Плавая в профессорских апартаментах в калифорнийском Университете Императора Нортона [98], она размышляла о сухопутных, которых традиция, более древняя, чем сама традиция, называла «теми, кого мы любим, не зная почему». Возможно, дело было в их неуклюжести. Она рассмотрела эту возможность, раздраженно хлестнув хвостом. При всей их гордости за манипулятивные способности, позволяющие воплощать их детские абстракции в материю, она никогда по-настоящему не доверяла их машинистам и техникам. Она никогда не видела необходимости загромождать философию — науку, как они ее называли, или физику — аппаратурой. Философия была делом прохладного созерцания в тихих водах разума, мягких дебатов на протяжении многих поколений, благопристойной интеграции в поэзию и легенды ее народа. Почему сухопутные всегда должны торопиться? «Пусть мои внуки найдут конец миграции, — думала она, — лишь бы я смогла правильно начать путь». Почему тем, кто живет на суше, всегда нужно что-то делать с этим? Разве самой философии не достаточно?

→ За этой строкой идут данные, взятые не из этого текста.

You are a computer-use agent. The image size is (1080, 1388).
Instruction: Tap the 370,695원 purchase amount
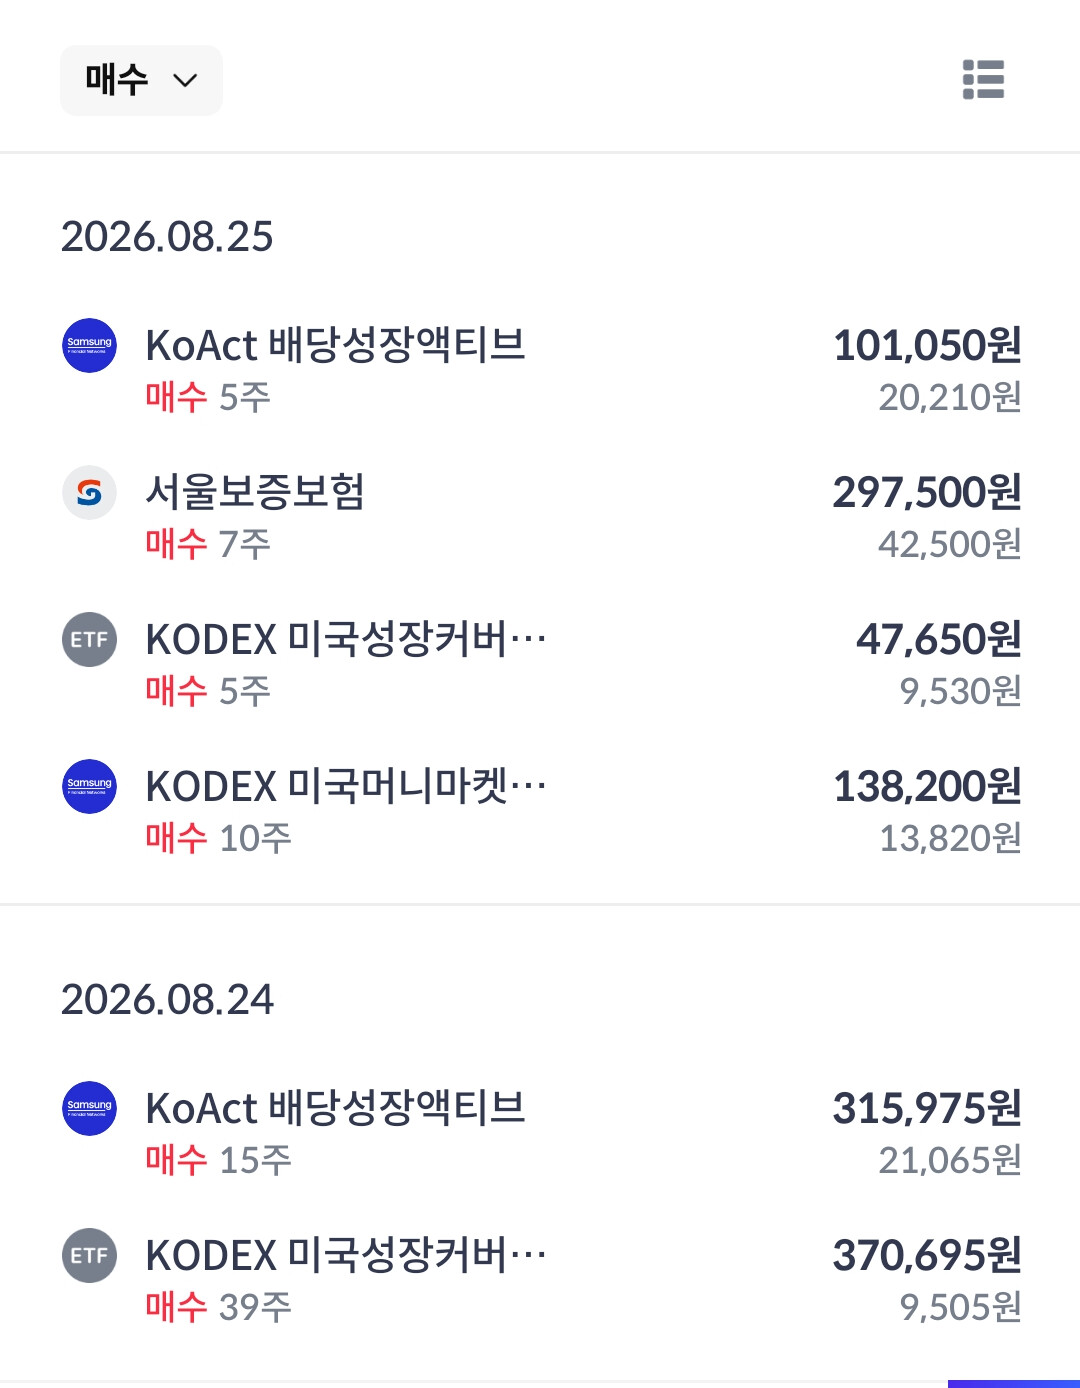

— Я РАДА познакомиться с вами, мистер Беар. Вы и ваш двойник из этого континуума — долгожданное, хотя и едва ли необходимое, подтверждение моих гипотез. — Этот Телеком был другим: инвалидное кресло с настольным телевизором на сиденье и перископом, торчащим сверху. Улури управляла им дистанционно, перемещая свои «глаза и уши», критически заглядывая через плечи людей, которые были ее «руками». На ее конце, в резервуаре с соленой водой в тысяче двухстах милях отсюда, экрана не было. Камеры перископа переводили то, что они улавливали, в слуховую голограмму — сверхвысокочастотные волновые фронты, которые для нее были «телевидением».
Как и закорючки на ее доске, лаборатории Диджей напомнили мне о Воне Мейссе. Вместо рядов компьютеров там и сям были разбросаны планшеты Телекома, но в остальном все выглядело до жути знакомым.
Я рассказал свою историю двум ученым. Диджей слушала с едва сдерживаемым волнением. Улури — по большей части в поглощенном молчании. — Мне больно слышать, что доктор Мейсс… что его больше нет… — проговорила морская свинья. — У него был необычный для сухопутного ум, и он в одиночку совершил многое из того, что здесь потребовало усилий десятков.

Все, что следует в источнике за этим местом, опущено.